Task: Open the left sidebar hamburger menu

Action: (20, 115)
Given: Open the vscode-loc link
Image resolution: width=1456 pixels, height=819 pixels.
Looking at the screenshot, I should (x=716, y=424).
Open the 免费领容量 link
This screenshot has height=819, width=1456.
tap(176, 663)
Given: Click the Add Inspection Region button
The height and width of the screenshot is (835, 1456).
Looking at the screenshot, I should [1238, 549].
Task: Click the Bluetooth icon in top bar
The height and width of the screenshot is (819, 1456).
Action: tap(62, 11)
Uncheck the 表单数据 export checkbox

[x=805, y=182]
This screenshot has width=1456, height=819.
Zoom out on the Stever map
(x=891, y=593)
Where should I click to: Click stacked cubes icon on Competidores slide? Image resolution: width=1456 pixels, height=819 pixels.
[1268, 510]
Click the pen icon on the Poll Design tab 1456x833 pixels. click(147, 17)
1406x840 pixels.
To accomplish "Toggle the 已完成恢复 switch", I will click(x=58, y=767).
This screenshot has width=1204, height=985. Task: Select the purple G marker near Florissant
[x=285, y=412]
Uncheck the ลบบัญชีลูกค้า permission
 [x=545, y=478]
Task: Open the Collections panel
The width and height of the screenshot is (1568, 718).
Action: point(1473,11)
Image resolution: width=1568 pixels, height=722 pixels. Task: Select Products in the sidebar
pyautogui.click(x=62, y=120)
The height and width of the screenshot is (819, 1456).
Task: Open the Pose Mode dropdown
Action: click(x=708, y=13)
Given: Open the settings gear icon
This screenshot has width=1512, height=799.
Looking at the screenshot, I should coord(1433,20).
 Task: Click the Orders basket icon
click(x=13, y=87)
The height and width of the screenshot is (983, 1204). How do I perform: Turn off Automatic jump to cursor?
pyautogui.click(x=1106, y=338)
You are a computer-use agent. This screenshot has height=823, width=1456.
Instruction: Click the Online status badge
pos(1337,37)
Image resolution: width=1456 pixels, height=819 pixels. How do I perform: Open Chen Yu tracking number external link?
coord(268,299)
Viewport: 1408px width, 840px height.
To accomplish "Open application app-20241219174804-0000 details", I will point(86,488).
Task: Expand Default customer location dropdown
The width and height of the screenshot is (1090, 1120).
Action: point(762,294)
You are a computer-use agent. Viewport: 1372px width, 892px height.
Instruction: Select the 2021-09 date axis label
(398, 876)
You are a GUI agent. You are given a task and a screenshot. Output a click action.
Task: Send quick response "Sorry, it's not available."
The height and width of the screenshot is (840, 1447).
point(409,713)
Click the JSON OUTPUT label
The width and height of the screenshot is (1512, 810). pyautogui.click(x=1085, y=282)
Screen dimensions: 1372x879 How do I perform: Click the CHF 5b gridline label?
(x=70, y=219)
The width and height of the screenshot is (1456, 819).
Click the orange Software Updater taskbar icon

====================

:: Directions for this task ::
Which lines run from the one containing "Click the JSON OUTPUT label" through the end of the material? Output exactly those lines and no others.

:: Output of the exercise ::
Click the JSON OUTPUT label
The width and height of the screenshot is (1512, 810). pyautogui.click(x=1085, y=282)
Screen dimensions: 1372x879 How do I perform: Click the CHF 5b gridline label?
(x=70, y=219)
The width and height of the screenshot is (1456, 819).
Click the orange Software Updater taskbar icon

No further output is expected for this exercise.